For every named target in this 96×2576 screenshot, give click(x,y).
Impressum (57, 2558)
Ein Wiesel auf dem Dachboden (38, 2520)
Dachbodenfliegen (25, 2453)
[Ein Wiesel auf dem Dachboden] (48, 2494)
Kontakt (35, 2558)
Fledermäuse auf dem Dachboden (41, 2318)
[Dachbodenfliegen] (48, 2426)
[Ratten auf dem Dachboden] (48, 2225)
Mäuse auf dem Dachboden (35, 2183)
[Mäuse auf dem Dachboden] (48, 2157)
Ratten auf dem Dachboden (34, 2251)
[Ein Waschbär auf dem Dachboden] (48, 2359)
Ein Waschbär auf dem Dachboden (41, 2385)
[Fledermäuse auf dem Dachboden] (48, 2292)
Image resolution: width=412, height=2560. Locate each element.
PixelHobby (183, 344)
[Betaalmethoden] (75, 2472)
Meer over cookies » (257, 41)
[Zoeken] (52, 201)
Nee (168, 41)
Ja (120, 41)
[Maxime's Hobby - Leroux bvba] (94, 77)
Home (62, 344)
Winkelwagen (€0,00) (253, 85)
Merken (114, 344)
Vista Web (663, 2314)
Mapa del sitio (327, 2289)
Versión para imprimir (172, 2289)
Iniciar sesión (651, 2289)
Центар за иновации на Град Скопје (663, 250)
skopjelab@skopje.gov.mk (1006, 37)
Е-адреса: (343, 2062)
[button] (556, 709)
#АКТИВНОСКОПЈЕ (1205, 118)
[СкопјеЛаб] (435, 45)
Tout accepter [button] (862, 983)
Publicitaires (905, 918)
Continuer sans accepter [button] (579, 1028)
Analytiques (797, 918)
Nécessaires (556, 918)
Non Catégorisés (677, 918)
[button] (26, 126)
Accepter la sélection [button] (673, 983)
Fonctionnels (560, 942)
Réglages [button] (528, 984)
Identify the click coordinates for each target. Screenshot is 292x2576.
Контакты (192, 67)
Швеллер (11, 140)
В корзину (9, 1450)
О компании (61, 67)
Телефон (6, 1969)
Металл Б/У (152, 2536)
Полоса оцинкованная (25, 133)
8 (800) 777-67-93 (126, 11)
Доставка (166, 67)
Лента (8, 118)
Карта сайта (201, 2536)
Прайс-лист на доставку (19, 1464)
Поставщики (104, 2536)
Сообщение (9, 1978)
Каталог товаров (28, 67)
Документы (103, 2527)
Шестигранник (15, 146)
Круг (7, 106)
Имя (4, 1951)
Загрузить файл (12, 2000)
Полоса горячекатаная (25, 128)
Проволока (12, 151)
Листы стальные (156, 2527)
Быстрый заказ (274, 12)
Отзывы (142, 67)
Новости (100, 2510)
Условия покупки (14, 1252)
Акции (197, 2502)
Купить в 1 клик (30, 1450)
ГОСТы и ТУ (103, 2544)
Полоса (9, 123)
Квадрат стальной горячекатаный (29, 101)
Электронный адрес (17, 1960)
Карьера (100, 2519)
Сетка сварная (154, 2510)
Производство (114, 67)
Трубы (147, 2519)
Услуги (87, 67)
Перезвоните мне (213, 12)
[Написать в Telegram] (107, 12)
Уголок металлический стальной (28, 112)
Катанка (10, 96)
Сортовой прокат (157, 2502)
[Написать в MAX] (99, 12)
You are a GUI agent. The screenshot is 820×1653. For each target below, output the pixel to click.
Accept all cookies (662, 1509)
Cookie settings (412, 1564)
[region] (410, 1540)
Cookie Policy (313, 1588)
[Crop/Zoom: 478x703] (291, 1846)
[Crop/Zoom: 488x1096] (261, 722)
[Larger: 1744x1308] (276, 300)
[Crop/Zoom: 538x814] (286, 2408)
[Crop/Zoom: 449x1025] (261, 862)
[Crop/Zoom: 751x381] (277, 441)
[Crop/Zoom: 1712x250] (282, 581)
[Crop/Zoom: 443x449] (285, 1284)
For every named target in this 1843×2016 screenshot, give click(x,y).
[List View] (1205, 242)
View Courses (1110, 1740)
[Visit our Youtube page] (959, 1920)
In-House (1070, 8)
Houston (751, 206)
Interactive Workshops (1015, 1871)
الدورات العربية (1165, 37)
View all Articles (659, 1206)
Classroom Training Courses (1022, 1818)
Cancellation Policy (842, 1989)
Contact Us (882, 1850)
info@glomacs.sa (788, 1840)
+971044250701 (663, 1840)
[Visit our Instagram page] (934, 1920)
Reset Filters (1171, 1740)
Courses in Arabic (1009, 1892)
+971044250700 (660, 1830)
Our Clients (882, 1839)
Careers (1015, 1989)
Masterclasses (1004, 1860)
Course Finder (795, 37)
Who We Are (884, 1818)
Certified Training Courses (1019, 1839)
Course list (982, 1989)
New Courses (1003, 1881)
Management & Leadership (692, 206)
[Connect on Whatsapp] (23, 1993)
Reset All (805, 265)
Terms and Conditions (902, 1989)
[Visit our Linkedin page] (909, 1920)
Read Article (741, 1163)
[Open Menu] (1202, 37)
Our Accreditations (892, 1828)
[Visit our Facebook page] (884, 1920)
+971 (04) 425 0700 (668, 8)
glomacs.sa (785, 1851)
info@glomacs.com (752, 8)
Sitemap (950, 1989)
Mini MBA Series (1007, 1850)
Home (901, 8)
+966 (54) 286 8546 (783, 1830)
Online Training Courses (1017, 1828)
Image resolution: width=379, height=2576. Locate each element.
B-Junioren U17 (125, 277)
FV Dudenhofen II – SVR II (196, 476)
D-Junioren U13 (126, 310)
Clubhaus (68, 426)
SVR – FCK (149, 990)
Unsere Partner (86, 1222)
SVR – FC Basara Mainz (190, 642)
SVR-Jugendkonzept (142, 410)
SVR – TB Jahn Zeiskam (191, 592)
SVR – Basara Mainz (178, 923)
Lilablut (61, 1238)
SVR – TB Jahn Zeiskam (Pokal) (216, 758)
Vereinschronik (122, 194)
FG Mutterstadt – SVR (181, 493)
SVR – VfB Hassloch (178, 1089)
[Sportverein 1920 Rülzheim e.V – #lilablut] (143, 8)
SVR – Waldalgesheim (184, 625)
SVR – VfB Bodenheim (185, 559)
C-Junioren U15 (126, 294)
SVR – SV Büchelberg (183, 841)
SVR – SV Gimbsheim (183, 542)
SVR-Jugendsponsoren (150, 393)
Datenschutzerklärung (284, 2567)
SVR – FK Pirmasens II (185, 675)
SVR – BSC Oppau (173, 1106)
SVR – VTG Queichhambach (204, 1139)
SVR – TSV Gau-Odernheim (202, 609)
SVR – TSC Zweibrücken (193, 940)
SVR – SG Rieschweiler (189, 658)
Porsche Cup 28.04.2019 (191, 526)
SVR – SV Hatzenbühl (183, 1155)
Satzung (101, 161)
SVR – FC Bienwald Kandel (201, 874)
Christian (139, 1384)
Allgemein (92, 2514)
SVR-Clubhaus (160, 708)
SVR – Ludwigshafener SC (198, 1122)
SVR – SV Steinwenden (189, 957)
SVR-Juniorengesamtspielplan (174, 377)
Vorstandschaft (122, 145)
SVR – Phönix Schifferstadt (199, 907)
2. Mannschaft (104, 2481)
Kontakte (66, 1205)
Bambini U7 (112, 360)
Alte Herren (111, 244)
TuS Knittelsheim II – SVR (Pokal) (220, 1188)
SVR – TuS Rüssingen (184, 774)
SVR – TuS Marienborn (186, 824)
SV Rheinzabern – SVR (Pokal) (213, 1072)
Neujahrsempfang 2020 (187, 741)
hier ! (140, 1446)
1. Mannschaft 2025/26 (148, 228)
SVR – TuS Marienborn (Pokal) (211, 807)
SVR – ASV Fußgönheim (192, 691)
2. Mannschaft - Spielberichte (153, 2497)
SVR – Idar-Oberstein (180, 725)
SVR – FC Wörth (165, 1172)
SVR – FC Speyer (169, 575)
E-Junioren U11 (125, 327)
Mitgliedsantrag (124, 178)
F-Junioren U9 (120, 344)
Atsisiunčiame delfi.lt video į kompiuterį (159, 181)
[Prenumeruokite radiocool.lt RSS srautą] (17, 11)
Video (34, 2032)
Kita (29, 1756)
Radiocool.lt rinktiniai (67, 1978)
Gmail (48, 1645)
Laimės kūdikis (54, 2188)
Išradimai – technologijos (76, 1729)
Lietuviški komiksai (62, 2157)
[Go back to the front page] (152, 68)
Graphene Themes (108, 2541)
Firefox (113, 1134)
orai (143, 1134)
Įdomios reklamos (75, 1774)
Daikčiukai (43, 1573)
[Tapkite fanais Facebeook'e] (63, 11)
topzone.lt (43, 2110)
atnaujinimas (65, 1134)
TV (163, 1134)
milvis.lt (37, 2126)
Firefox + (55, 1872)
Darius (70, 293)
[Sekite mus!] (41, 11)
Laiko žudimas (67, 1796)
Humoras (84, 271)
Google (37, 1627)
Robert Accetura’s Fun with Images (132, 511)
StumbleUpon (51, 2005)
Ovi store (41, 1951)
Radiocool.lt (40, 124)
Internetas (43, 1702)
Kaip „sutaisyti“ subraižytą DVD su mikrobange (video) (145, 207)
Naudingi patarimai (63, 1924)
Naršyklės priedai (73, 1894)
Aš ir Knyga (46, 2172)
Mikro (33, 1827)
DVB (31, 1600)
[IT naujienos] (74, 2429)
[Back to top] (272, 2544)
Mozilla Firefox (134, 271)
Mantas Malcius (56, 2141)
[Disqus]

Problem details ▸
Retype only the stretch of lines above starting at the one with "SVR – TuS Marienborn (186, 824)" and stopping at the one with "SVR – ASV Fußgönheim (192, 691)", exactly as written, with both kept.

Completed task ▸
SVR – TuS Marienborn (186, 824)
SV Rheinzabern – SVR (Pokal) (213, 1072)
Neujahrsempfang 2020 (187, 741)
hier ! (140, 1446)
1. Mannschaft 2025/26 (148, 228)
SVR – TuS Marienborn (Pokal) (211, 807)
SVR – ASV Fußgönheim (192, 691)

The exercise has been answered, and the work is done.